A sputum cytology test is used to detect the presence of cancer cells in the large airways. Lung cancer cells that are shed into the airways can mix with the mucus (sputum) located there. Sputum samples are collected during bronchoscopy by suction or washing the airways with sterile saline solution, or by coughing up sputum (sometimes after breathing in a saline mist).
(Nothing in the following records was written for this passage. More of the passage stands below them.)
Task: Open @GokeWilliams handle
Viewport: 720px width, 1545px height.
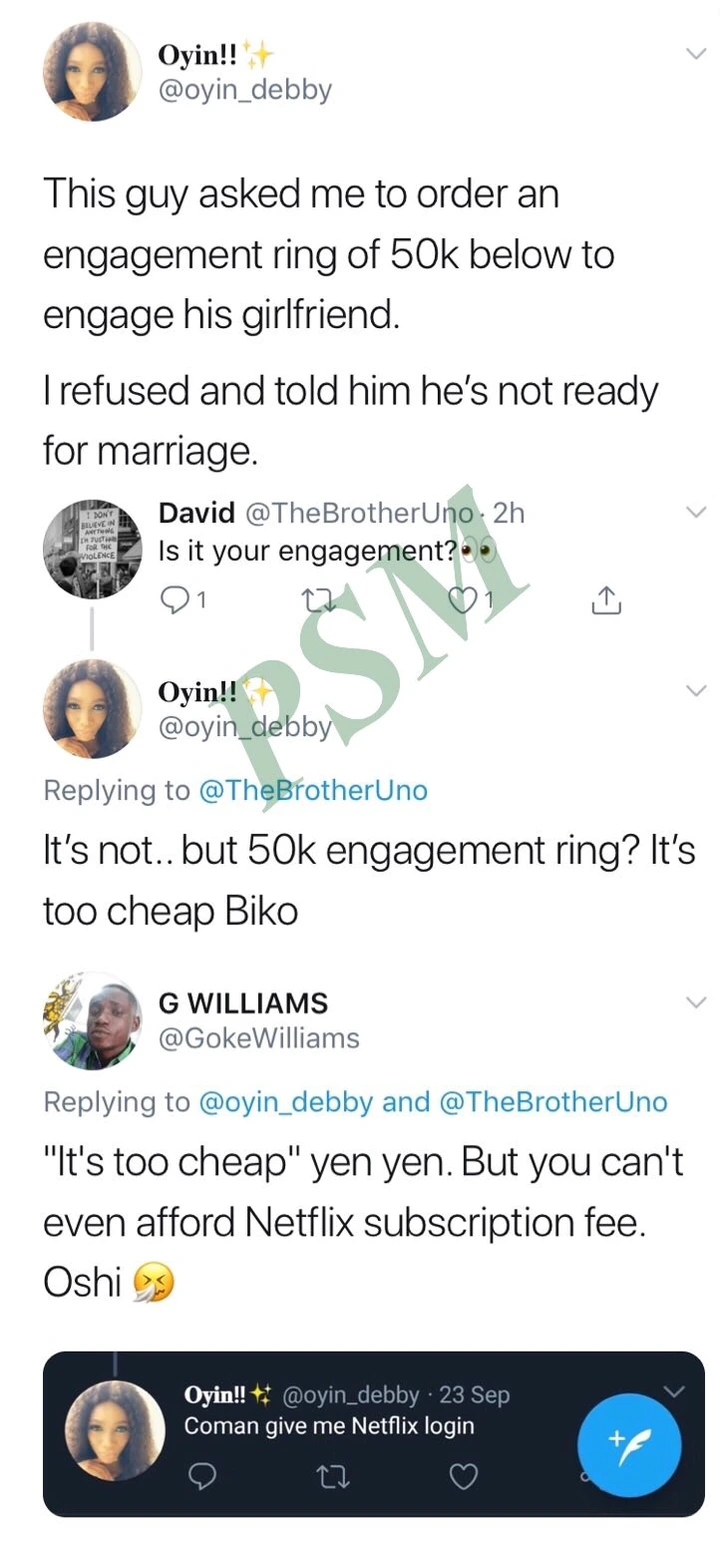Action: 259,1038
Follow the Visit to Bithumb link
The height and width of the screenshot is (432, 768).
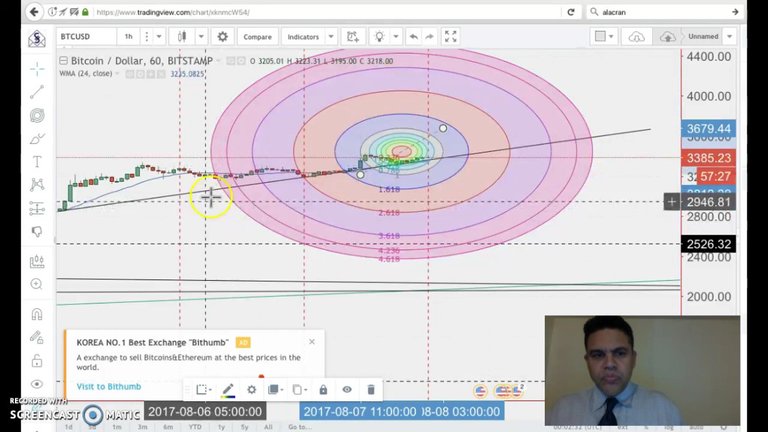pos(109,386)
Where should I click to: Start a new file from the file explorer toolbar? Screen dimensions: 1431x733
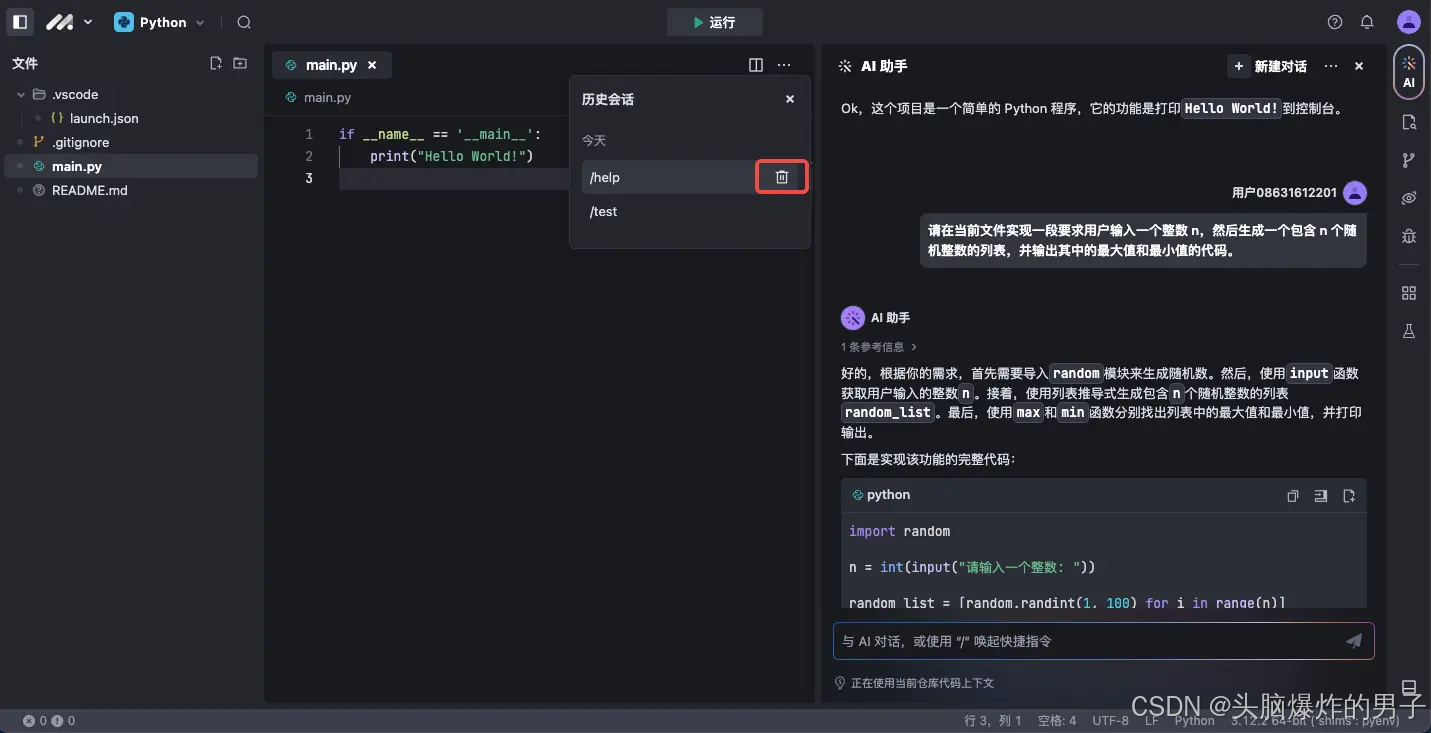click(x=216, y=62)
Evaluation of Tissue Samples

Tissue samples obtained during biopsy and endoscopic procedures are sent to a laboratory where a pathologist will examine them. If they find cancer cells in the sample, they will further examine the cells to determine the type of cancer and how aggressive the cancer is. The information provided by the pathologist is very important for diagnosing the cancer and eventually creating the right treatment plan.
If the tissue sample is too small or was taken from an area that does not represent the entire tumour well, the pathologist may not be able to do all the necessary tests. In these situations, another biopsy may be done.

Molecular Testing

All cancer cells have mutations (abnormal genetic changes) that allow them to grow and divide uncontrollably and spread to other parts of the body. Researchers have discovered certain genetic changes that contribute to faster growth and spread of cancer, and have developed a handful of treatments to specifically target some of them.
It is quite commonplace these days for tissue samples to undergo molecular testing to find out whether someone’s cancer has one of the genetic changes for which treatments exist. Depending on other features of the lung cancer, tissue samples may be tested for genetic changes such as EGFR mutations, KRAS mutations, and ALK fusions.
Another common test looks for the presence of a molecule called PD-L1 on the surface of cancer cells. PD-L1 plays an important role in the immune system fighting cancer. Chapter 6 discusses the treatments that target PD-L1 and genetic mutations in further detail.
If your doctor has not already discussed molecular testing with you, be sure to ask them if your biopsy sample should be tested once lung cancer has been confirmed.


Blood Tests
Complete Blood Count (CBC)

This test measures the number and quality of cells in the blood (for example, red blood cells, white blood cells, and platelets), as well as other things like hemoglobin levels. A CBC provides information about a person’s general health and any underlying medical conditions (for example, anemia, clotting problems, or infections) before they start treatment for cancer.
Regular CBC tests may be necessary once treatment starts if the treatment is known to affect the formation of blood cells in the bone marrow.

Blood Chemistry Tests

These tests measure the levels of chemicals in the blood that originate from the bones, liver, kidneys, and other organs. Abnormal levels can indicate problems with the organs, or whether cancer has spread to the bones or liver. Blood chemistry tests help your doctor choose the most appropriate treatment and tailor it for you.


Lung Function Tests
Pulmonary Function Tests (PFTs)

PFTs are used to determine how well the lungs work—how much air they can hold and how well you can let air out of the lungs. PFTs will inform decisions about whether surgery is a good treatment option. If the lungs are functioning well, the doctor may consider removing a part of them to take out a tumour. The results of the PFTs will also determine how much of the lung can be safely removed.

Arterial Blood Gas

This test is used to measure the amount of oxygen and carbon dioxide in the blood. It indicates how well the lungs are working to put oxygen into and remove carbon dioxide from the blood.
Usually, blood tests involve taking blood from a vein—blood vessels in which blood flows slowly and does not contain much oxygen. But, for this test, blood from an artery is taken. This arterial blood has just passed through the lungs and brings fresh oxygen to the organs and tissues.